═══ TRECHO PARA LEITURA
Fonte: Comentário ao Evangelho feito pelo Papa Bento XVI em 24 de Agosto de 2008 

"Cristo entrega as chaves a Pedro" (1481-1482) de Pietro Perugino
Fresco (pormenor) da Capela Sistina, Vaticano


segunda-feira, 15 de agosto de 2011

Assunção de Nossa Senhora


"Assunção da Virgem" (1774) de Martin Knoller
Pintura exposta no Museu do Louvre, Paris

A 15 de Agosto celebra-se a Solenidade da Assunção de Nossa Senhora, declarada como dogma da Igreja Católica em 1950. O dogma da Assunção define como verdade que a Mãe de Deus, no fim de sua vida terrena foi elevada em corpo e alma à glória celestial.

Esta festividade lembra como a Mãe de Jesus Cristo recebeu a recompensa de suas obras, dos seus sofrimentos e virtudes. Não tendo o pecado penetrado nunca na sua alma puríssima, era conveniente que o seu corpo, isento de toda mancha e do qual o Verbo se dignou encarnar, não chegasse a sofrer a corrupção do túmulo. Ela, que durante a vida terrestre desempenhou um papel único e singular, com o dia da gloriosa Assunção começou a ocupar um lugar no céu que a distingue e glorifica.
══════
═══ ENTRADAS LISTADAS
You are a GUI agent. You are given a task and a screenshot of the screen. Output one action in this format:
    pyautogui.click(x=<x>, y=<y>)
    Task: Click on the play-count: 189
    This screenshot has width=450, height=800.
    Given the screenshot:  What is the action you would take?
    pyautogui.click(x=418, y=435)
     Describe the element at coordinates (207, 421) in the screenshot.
══════
* **LISTA DE ATIVIDADES**:
a. De acordo com o texto sobre a Assunção de Nossa Senhora, por que era conveniente que o corpo da Mãe de Jesus Cristo não sofresse a corrupção do túmulo? Responda em uma a três frases.
b. Em que ano, segundo o texto sobre a Assunção de Nossa Senhora, a Assunção foi declarada dogma da Igreja Católica?
c. Prolongue o texto sobre a Assunção de Nossa Senhora a partir da última frase apresentada.

* **RESPOSTAS POR ITEM**:
a. Porque o pecado nunca penetrou na sua alma puríssima, e o seu corpo estava isento de toda mancha. Além disso, foi desse corpo que o Verbo se dignou encarnar.

b. Em 1950.

c.
Apesar da declaração do dogma da Assunção de Nossa Senhora ser contemporâneo e o mais recente dos dogmas marianos, a devoção popular pela Assunção de Maria em corpo e alma aos Céus encontrou suas primeiras manifestações nos primeiros anos do Cristianismo. Padres da Igreja e teólogos expuseram com grande clareza, ao longo dos séculos, o significado da Assunção e sua profunda conexão com as demais verdades já reveladas, muito contribuindo na progressiva divulgação deste privilégio da Virgem Maria. A esses testemunhos litúrgicos e teológicos cabe acrescentar numerosas expressões da piedade popular, entre elas a dedicação de um dos mistérios do Rosário a essa verdade.

Tal consenso eclesial é apontado pelo Papa Pio XII, no dia 1º de Novembro de 1950, numa cerimónia solene na Basílica de S. Pedro, como argumento fundamental para a proclamação dogmática da Assunção. A verdade desta glorificação única e completa da Santíssima Virgem foi declarada, ex cathedra, com as seguintes palavras definitórias:

"Depois de elevar a Deus muitas e reiteradas preces e de invocar a luz do Espírito da Verdade, para glória de Deus omnipotente, que outorgou à Virgem Maria sua peculiar benevolência; para honra do seu Filho, Rei imortal dos séculos e vencedor do pecado e da morte; para aumentar a glória da mesma augusta Mãe e para gozo e alegria de toda a Igreja, com a autoridade de nosso Senhor Jesus Cristo, dos bem-aventurados apóstolos Pedro e Paulo e com a nossa, pronunciamos, declaramos e definimos ser dogma divinamente revelado que a Imaculada Mãe de Deus e sempre Virgem Maria, terminado o curso da sua vida terrena, foi assunta em corpo e alma à glória do céu".